Data Deletion: The data provided by applicants may be further processed by us for the purposes of the employment relationship in the event of a successful application. Otherwise, if the application for a job opening is unsuccessful, the applicants’ data will be deleted. Applicants’ data will also be deleted if an application is withdrawn, which applicants are entitled to do at any time. Deletion takes place, subject to a valid revocation by the applicant, no later than six months after the application is submitted, so that we can answer any follow-up questions regarding the application and fulfill our obligations to provide evidence under the regulations on equal treatment of applicants. Invoices for any travel expense reimbursements are archived in accordance with tax regulations.

Inclusion in a candidate pool: Inclusion in a candidate pool, if offered, is based on consent. Applicants are informed that their consent to inclusion in the talent pool is voluntary, has no influence on the ongoing application process, and that they may revoke their consent at any time with future effect.

• Types of data processed: Master data (e.g., full name, home address, contact information, customer number, etc.); contact information (e.g., mailing and email addresses or phone numbers); Content data (e.g., text or image-based messages and posts, as well as related information such as details regarding authorship or the time of creation). Applicant data (e.g., personal details, mailing and contact addresses, documents related to the application and the information contained therein, such as cover letters, resumes, certificates, as well as other information regarding a specific position or voluntarily provided by applicants regarding their person or qualifications).

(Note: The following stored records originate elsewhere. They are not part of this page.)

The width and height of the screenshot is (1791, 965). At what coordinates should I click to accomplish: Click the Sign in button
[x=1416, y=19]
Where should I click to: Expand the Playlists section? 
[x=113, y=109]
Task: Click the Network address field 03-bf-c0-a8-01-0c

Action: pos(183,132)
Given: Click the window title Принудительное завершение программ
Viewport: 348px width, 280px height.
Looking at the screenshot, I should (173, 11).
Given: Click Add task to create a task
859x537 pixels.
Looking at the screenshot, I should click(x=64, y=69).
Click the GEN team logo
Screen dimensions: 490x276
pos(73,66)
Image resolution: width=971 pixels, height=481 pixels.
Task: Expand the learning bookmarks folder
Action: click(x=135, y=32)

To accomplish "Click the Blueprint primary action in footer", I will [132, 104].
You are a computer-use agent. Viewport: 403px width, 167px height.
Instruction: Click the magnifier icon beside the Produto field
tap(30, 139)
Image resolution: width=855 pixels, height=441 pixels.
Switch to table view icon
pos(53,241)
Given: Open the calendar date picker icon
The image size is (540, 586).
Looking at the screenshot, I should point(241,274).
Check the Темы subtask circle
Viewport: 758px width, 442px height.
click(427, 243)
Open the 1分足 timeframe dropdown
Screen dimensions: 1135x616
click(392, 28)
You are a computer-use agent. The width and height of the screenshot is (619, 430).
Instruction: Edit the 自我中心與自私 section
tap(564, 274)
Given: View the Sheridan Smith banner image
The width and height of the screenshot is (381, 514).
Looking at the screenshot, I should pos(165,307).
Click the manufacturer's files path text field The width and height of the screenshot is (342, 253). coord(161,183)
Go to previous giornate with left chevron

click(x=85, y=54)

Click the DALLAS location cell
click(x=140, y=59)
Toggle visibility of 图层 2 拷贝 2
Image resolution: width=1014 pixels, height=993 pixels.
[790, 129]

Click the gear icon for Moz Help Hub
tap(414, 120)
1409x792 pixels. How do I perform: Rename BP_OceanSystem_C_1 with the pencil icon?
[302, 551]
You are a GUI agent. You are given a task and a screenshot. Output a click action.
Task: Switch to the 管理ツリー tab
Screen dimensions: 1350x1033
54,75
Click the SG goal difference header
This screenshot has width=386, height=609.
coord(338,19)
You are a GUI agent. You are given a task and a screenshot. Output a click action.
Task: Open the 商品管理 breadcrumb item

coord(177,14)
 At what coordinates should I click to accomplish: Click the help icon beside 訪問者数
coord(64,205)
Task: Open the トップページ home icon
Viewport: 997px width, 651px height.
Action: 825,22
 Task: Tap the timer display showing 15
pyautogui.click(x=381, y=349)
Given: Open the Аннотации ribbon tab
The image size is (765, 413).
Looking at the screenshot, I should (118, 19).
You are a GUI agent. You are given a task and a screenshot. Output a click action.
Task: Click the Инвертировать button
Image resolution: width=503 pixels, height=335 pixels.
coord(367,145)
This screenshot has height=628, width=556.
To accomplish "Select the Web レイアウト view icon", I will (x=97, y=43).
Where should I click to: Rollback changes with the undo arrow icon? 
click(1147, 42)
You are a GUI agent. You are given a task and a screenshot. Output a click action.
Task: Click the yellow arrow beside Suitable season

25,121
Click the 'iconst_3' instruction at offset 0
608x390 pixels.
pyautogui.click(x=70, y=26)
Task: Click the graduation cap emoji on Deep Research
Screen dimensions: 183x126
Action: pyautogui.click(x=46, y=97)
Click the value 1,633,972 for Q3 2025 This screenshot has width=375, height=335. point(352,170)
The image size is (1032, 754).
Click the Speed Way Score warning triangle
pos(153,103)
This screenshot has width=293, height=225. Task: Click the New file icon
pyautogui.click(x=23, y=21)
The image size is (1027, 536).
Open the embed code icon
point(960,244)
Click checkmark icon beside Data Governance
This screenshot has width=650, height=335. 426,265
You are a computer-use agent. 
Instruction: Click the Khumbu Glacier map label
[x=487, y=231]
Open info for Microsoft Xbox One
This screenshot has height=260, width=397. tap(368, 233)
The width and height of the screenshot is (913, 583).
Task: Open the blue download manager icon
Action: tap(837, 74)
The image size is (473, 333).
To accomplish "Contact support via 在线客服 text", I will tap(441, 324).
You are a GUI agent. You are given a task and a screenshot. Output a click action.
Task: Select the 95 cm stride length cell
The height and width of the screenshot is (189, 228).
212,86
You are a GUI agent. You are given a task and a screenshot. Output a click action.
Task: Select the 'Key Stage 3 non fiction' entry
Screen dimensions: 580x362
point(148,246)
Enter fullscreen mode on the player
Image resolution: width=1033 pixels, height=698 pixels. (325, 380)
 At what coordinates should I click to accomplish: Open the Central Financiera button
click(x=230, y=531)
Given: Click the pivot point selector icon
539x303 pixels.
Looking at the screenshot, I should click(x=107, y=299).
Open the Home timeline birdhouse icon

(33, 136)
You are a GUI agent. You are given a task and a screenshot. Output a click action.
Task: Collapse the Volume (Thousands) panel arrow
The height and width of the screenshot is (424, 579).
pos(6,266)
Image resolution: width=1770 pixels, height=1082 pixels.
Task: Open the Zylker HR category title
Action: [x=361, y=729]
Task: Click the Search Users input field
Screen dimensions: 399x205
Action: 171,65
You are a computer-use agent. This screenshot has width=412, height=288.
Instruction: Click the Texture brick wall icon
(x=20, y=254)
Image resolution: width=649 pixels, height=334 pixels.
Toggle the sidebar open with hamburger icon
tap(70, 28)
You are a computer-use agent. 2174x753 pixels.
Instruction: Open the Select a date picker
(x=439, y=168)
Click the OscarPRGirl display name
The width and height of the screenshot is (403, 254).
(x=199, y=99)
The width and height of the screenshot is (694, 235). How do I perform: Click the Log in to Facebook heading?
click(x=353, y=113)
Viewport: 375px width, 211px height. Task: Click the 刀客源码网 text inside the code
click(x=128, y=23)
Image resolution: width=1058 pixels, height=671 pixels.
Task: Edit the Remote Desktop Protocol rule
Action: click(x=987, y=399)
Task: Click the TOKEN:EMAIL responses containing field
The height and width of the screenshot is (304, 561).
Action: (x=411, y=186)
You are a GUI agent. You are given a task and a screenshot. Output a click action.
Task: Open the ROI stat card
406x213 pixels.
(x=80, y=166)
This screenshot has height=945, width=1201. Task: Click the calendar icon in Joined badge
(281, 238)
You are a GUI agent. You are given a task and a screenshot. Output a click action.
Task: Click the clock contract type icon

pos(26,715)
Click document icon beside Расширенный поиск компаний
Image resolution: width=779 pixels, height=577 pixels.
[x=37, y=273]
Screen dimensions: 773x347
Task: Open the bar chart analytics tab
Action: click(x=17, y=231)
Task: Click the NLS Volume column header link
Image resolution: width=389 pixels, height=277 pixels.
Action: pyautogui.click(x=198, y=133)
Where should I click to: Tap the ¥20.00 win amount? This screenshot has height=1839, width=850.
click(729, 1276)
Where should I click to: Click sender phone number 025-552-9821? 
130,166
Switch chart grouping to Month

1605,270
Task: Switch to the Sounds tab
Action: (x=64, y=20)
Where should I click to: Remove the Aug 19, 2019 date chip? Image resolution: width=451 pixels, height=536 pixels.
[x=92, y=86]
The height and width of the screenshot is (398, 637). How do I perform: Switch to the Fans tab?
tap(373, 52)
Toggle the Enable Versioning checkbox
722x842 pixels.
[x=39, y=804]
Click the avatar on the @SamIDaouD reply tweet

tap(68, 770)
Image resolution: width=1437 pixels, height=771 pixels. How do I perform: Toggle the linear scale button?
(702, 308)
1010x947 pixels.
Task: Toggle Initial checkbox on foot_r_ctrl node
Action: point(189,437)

• Data subjects: Applicants.
• Purposes of processing: Recruitment process (initiation and any subsequent implementation, as well as possible subsequent termination of the employment relationship).
• Retention and deletion: Deletion in accordance with the information in the section “General Information on Data Storage and Deletion”.
• Legal basis: The application process as a pre-contractual or contractual relationship (Art. 6(1)(b) GDPR).